TransCanada ends power purchase agreements with Alberta coal plants

HOUSTON — TransCanada said Monday it will end agreements to buy power from three coal plants.

The Calgary, Alberta-based company cited the rising costs of carbon emissions, and said it expects incur a pre-tax, non-cash charge of $235 million related to the contract termination at the Sheerness, Sundance A and Sundance B coal plants. All three plants are located in Alberta.

“Unprofitable market conditions are expected to continue as costs related to CO2 emissions have increased and they are forecast to continue to increase over the remaining term of the [power purchase agreements],” TransCanada said in a statement. “The company expects the termination will improve cash flow and comparable earnings in the near term.”

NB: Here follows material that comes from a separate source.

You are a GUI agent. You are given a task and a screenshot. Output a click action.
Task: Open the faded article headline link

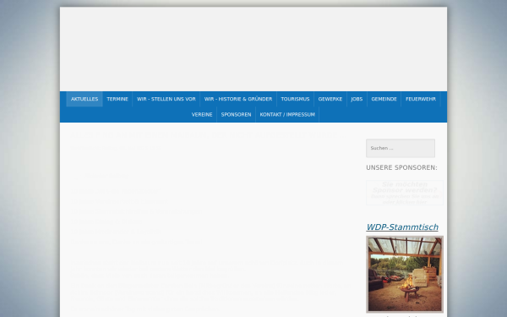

TransCanada is best known in the United States for the rejected Keystone XL pipeline, which would have carried oil sands crude from Alberta to Nebraska. But in addition to pipelines, TransCanada owns significant natural gas and renewable power generation assets in both Canada and the U.S.

TransCanada said the end of its agreements with the coal plants won’t impact its other power generation in the Canadian province. The company has four gas-fired plants totaling 438 megawatts in the area.

“Investment opportunities remain in the Alberta power market and are expected to begin with new wind projects and later with the need for gas-fired power capacity required to replace retiring coal-fired plants,” the company said in a statement.